(Available data begins)

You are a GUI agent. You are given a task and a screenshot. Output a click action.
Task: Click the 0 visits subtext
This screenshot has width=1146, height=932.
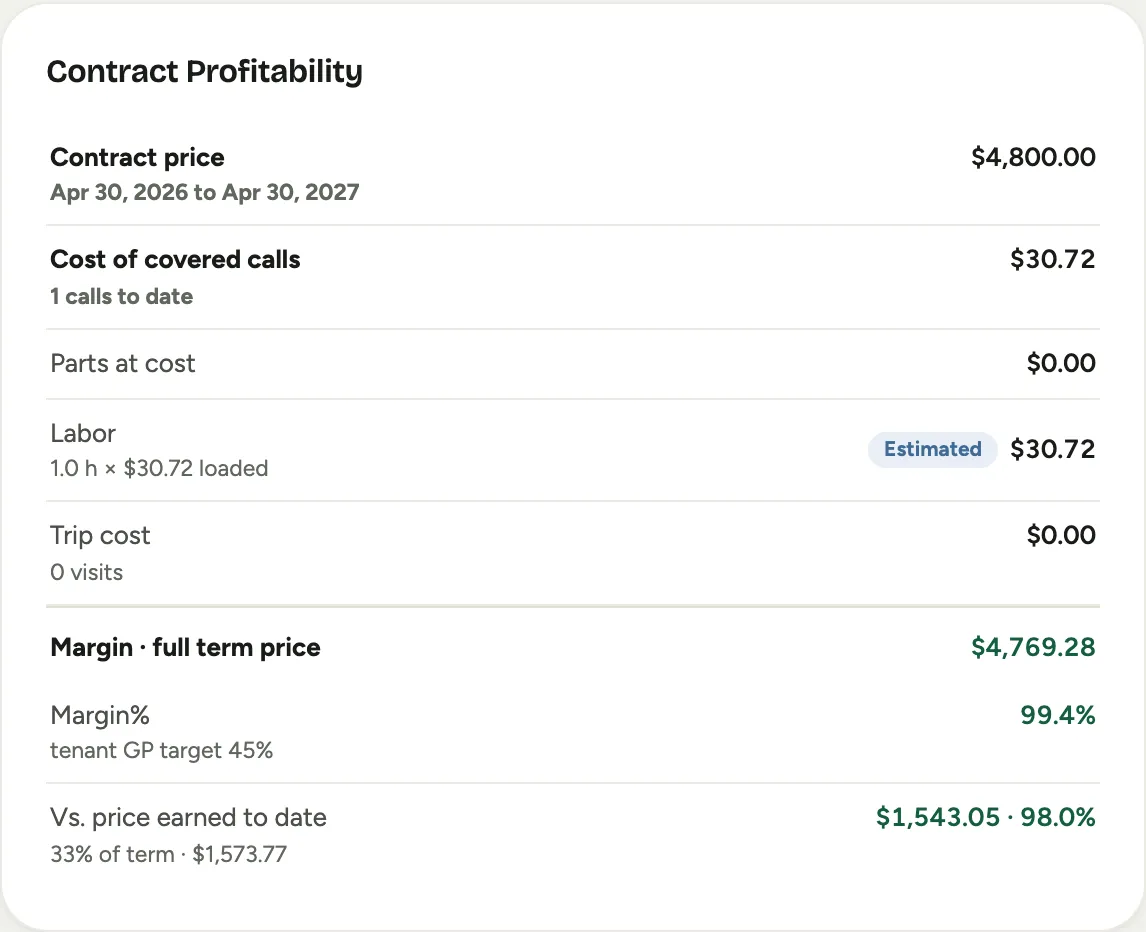tap(86, 572)
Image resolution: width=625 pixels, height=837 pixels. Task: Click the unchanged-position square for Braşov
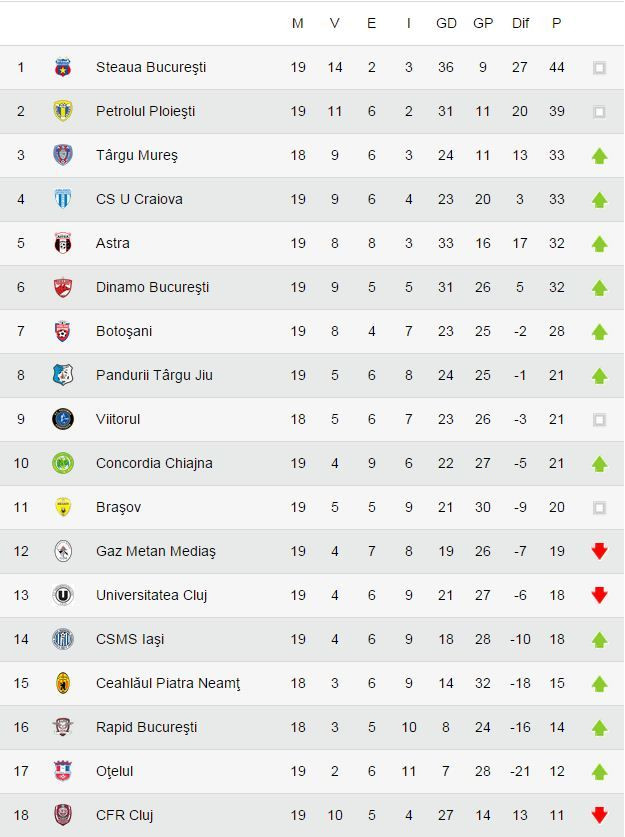click(x=599, y=507)
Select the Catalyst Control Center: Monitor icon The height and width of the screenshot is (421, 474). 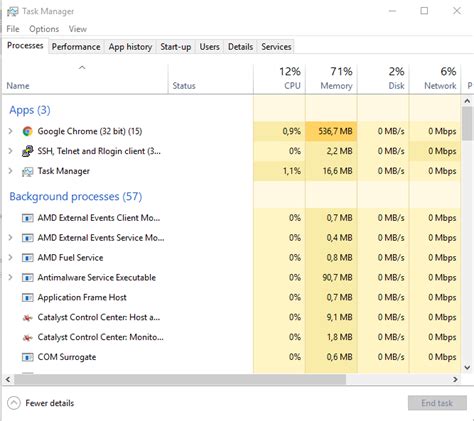point(27,338)
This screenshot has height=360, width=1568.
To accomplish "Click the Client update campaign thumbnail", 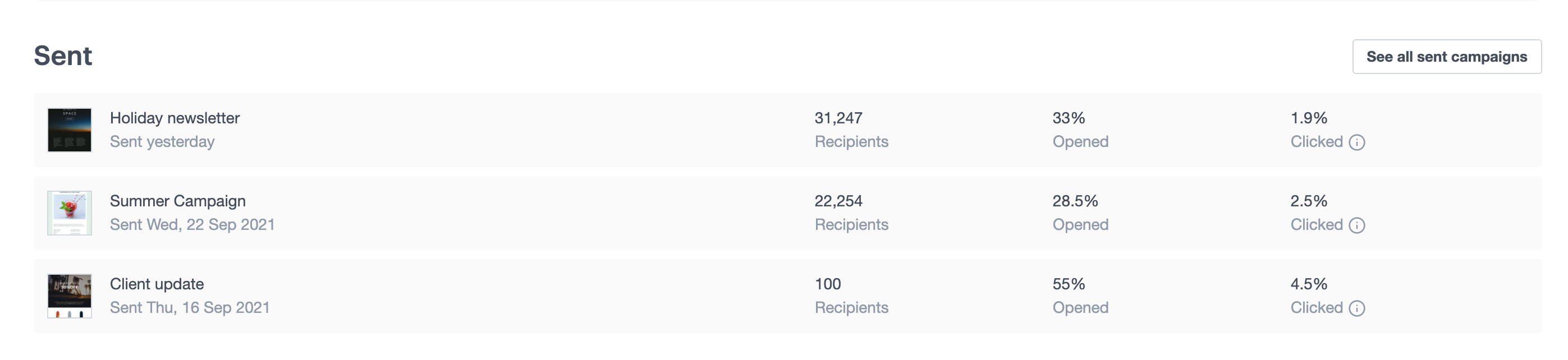I will pos(70,295).
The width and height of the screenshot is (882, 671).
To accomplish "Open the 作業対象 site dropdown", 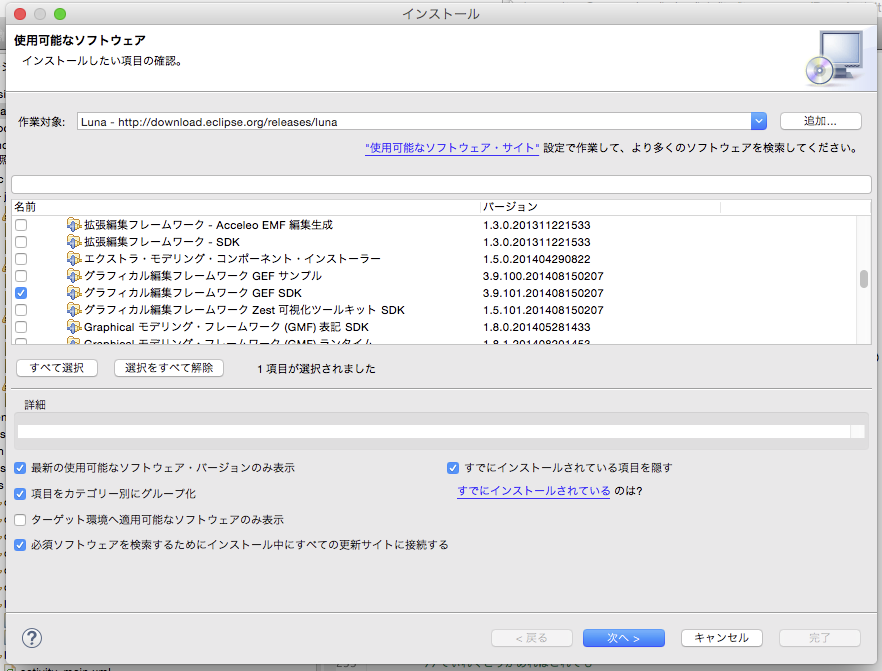I will pos(759,119).
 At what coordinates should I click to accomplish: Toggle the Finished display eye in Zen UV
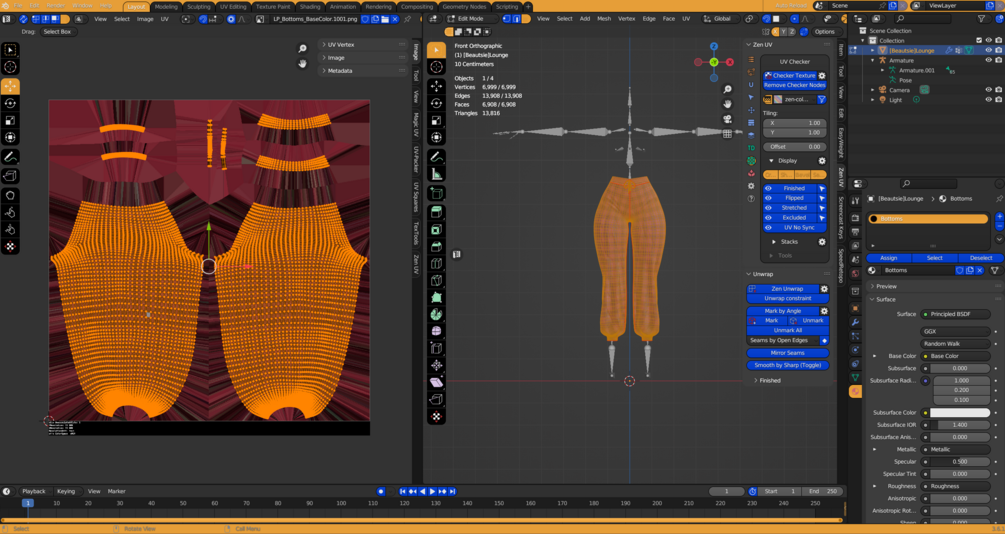pos(769,188)
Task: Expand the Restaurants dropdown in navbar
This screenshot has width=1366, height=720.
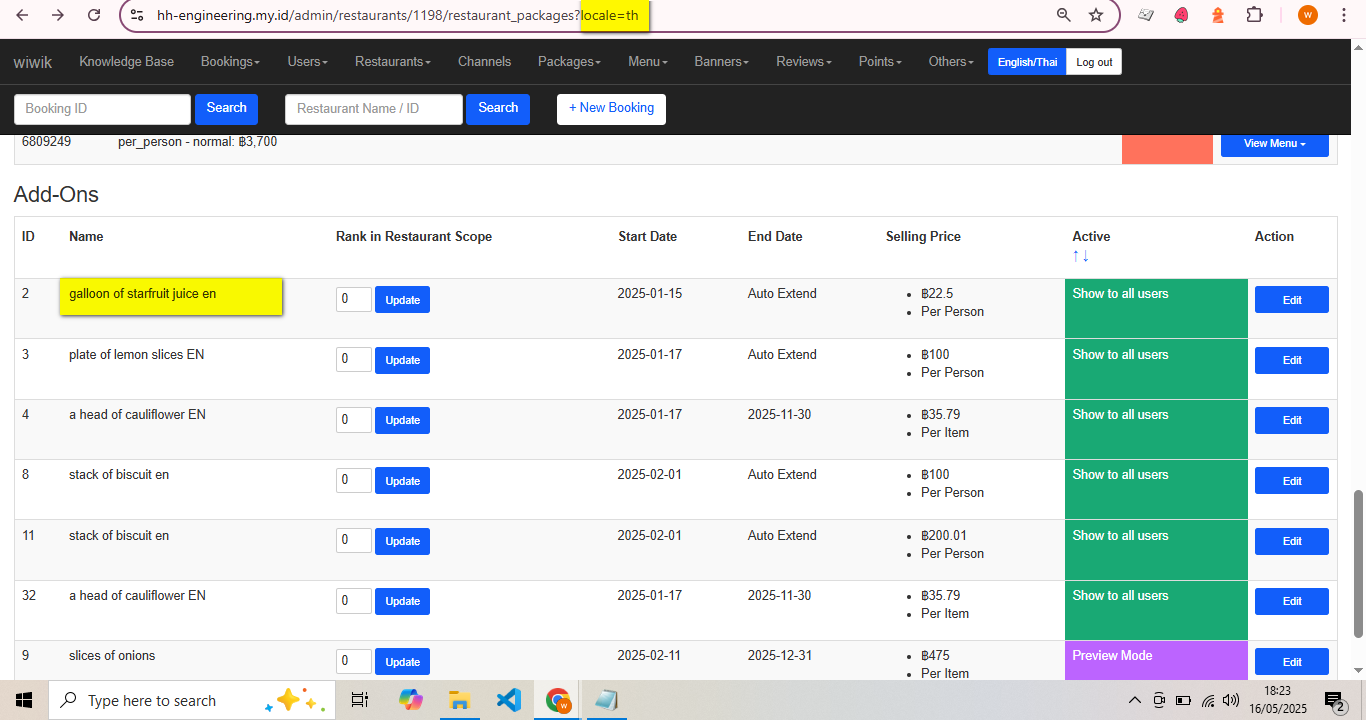Action: click(392, 62)
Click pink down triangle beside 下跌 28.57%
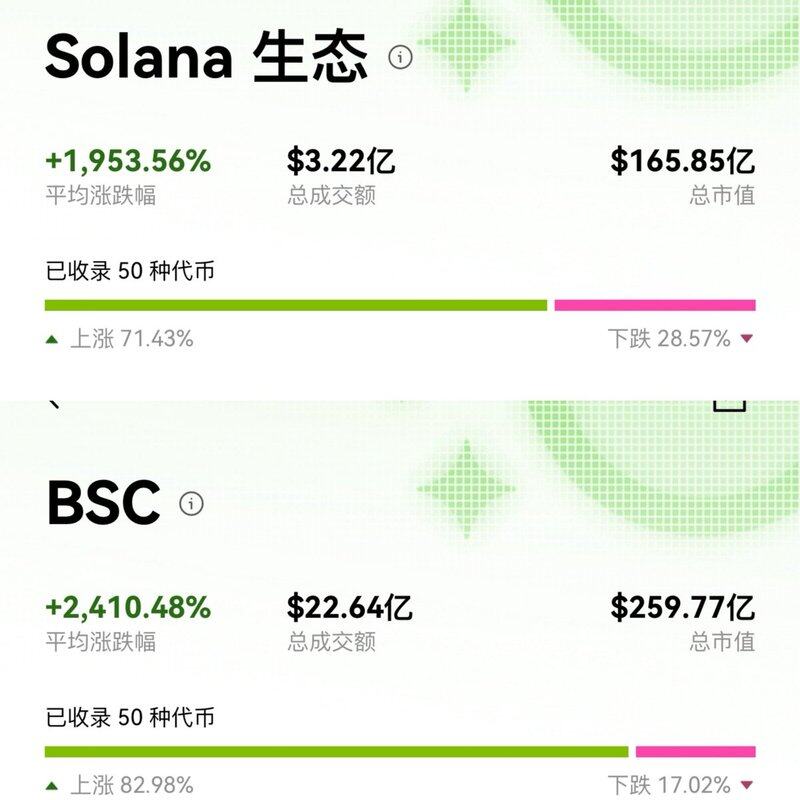Screen dimensions: 800x800 [746, 339]
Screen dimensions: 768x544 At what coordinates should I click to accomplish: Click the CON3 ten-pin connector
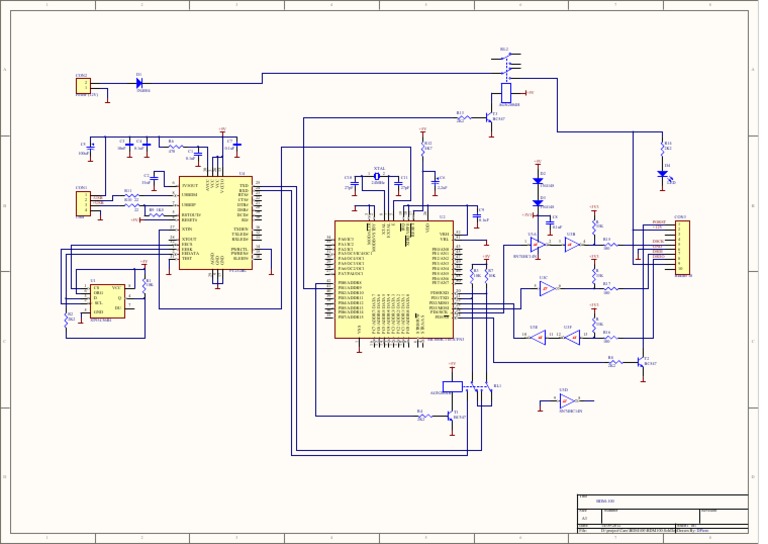click(x=682, y=247)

(Available data ends)

Problem >>
Please, leaving out all pictures, transcribe exactly the lines above from the one containing "This screenshot has width=1366, height=720." through the final line, both included.

Response to the task >>
This screenshot has width=1366, height=720.
Action: click(392, 62)
Click pink down triangle beside 下跌 28.57%
Screen dimensions: 800x800 [746, 339]
Screen dimensions: 768x544 At what coordinates should I click to accomplish: Click the CON3 ten-pin connector
click(x=682, y=247)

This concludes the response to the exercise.